Economists and the press already have voiced plenty of criticism about new predictions from the Office of Management and Budget (OMB). In its FY2013 Mid-Session Review, the agency forecast that the deficit will be $1.21 trillion and not the $1.33 trillion it estimated in February. The review forecast that gross domestic product (GDP) will rise 2.6% from the fourth quarter of last year to the fourth quarter of this one. And the agency predicted that unemployment will fall to 7.9% in the final quarter of this year.

Some experts went along with the 7.9% figure because it could be determined by the size of the work force as much as by the number of people who are unemployed. No one, other than Democrats, supported the 2.6% GDP growth rate forecast, because based on GDP growth so far this year, it appears to be impossible. But the revision is only one of hundreds of forecasts put out by government organizations and private research groups. The primary difference about the OMB data is that it makes the newspapers and tens of millions of people see it.

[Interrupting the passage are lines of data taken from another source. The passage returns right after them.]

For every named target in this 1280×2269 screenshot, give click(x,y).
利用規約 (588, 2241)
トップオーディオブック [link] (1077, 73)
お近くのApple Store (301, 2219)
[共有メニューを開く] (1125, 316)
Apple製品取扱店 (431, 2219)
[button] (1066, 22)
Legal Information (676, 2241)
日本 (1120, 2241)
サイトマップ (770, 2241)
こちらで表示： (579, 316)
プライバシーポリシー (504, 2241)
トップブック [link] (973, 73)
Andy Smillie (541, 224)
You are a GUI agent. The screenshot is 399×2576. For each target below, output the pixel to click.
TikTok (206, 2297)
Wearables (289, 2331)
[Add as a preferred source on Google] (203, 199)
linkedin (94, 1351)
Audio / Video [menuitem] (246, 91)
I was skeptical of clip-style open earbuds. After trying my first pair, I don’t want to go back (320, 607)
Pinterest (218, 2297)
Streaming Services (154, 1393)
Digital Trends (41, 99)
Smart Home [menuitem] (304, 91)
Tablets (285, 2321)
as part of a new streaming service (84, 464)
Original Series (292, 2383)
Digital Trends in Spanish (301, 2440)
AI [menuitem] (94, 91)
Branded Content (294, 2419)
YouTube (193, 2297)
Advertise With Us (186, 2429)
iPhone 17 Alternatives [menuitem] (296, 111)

Most Americans have little idea what the difference between 1.9% and 2.6% GDP is. The president’s number does not matter to almost anyone who does not have a job or earns a wage insufficient to live on, or who lives below the poverty level and cannot buy enough food. And it does not matter to businesses that continue to worry about the tax rate for 2013 or their inability to borrow from banks that could easily lend money. GDP forecasts will not help the housing market or the ability of states and municipalities to balance their books and fulfill pension obligations.

The almost crazy numbers from the OMB will be forgotten in a few days. If they are remembered at all, it will be as a smoke screen to cover how well the economy will fare as the election gets closer. Republicans have just as much right and ability to say unemployment will rise or that the economy will crash into another recession.

Talk, and forecasts, are cheap, particularly when many Americans have little hope of an improvement in their financial situation at anytime in the future they can see.